How to Make WordPress Open Links in a New Window?

How to Make WordPress Open Links in a New Window?

This issue bothered me for quite a while at first. Later, after searching online, I found that there are many ways to do it. Broadly speaking, they fall into the following categories.

One point needs to be made first: some of the methods below modify WordPress core files, such as files under the wp-admin or wp-includes directories. Although this works at the time, those changes can easily be overwritten after a WordPress upgrade. A safer approach is to prioritize using a theme, child theme, plugin, or the WordPress editor's built-in "Open in new tab" option.
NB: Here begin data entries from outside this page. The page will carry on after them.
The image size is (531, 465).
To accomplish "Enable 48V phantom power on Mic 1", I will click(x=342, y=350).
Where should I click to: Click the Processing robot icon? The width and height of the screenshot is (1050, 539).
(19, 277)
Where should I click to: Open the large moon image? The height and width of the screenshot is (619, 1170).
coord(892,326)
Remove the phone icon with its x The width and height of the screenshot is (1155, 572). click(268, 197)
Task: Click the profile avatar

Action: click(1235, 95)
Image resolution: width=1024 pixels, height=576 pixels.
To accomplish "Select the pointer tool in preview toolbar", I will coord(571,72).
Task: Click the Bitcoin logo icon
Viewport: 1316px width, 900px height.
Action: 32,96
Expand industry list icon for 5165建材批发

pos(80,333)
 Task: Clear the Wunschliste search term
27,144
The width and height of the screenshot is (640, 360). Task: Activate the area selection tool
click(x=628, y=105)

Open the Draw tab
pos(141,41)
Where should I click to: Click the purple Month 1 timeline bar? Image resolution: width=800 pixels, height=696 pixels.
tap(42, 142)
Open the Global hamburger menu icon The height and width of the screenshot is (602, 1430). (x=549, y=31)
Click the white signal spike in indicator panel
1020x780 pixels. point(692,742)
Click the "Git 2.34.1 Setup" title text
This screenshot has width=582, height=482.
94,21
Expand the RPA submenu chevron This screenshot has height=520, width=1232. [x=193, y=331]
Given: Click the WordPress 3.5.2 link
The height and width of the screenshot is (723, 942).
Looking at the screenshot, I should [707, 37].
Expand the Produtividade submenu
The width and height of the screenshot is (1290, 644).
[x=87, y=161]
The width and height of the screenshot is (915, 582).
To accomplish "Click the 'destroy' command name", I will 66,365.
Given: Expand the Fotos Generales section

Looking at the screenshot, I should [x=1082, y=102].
Method 1: Use <base> to Make Page Links Open in a New Window by Default

Simply add the following code inside the <head> tag in your theme's header.php file:

<base target="_blank">

This method is simple and effective, and this blog used this approach at the time. However, it affects the default opening behavior of almost all relative links on the page, so if your site has interactions such as login, forms, pagination, or anchor jumps, you should test whether the result matches your expectations.

Method 2: Open the Dashboard "Visit Site" Link in a New Window

Open the wp-admin folder and find the admin-header.php file. Look for code similar to the following:

<a href="<?php echo trailingslashit( get_bloginfo( 'url' ) ); ?>" title="<?php esc_attr_e( 'Visit Site' ); ?>">

Insert target="_blank" before the final angle bracket >, then save the file. After modification, it should look something like this:

<a href="<?php echo trailingslashit( get_bloginfo( 'url' ) ); ?>" title="<?php esc_attr_e( 'Visit Site' ); ?>" target="_blank">

Now, when you click the link in the dashboard to open the site's front page, it will open in a new window.

Method 3: Open Links in Comments in a New Window

Open the wp-includes folder and find the comment-template.php file. Look for code similar to the following:

$return = "<a href='$url' rel='external nofollow' class='url'>$author</a>";

Add target="_blank" to the <a> tag:

$return = "<a href='$url' target='_blank' rel='external nofollow' class='url'>$author</a>";

This makes the link associated with a visitor's nickname open in a new window.

If you do not want to modify core files, you can also process comment author links through a filter in your theme's functions.php. The exact code should be confirmed based on your theme and WordPress version, and it is best to make a backup before modifying anything.

Method 4: Open Blogroll Links in a New Window

Open the wp-admin/includes/meta-boxes.php file and find code similar to the following:

<input id="link_target_blank" type="radio" name="link_target" value="_blank" <?php echo
( isset( $link->link_target ) && ( $link->link_target == '_blank' ) ? 'checked="checked"' : '' ); ?> />

Change the code above to:

<input id="link_target_blank" type="radio" name="link_target" value="_blank" checked="checked" />

This makes blogroll links select the new-window option by default. Alternatively, when adding a blogroll link, you can directly choose "open link in a new window" in the relevant options below.

A More Recommended Approach

If you only want external links in a single post to open in a new window, the simplest method is to select the link in the editor and check "Open in new tab." If you are writing HTML manually, you can write it like this:

<a href="https://example.com" target="_blank" rel="noopener noreferrer">Example link</a>

Here:

  • target="_blank" means opening the link in a new window or new tab.
  • rel="noopener noreferrer" helps reduce the risk of the new window accessing the original page in reverse.

If you need all external links across the entire site to open in a new window, it is recommended to handle this uniformly with a theme or plugin rather than directly modifying WordPress core files. That way, your changes are less likely to be lost when WordPress is upgraded.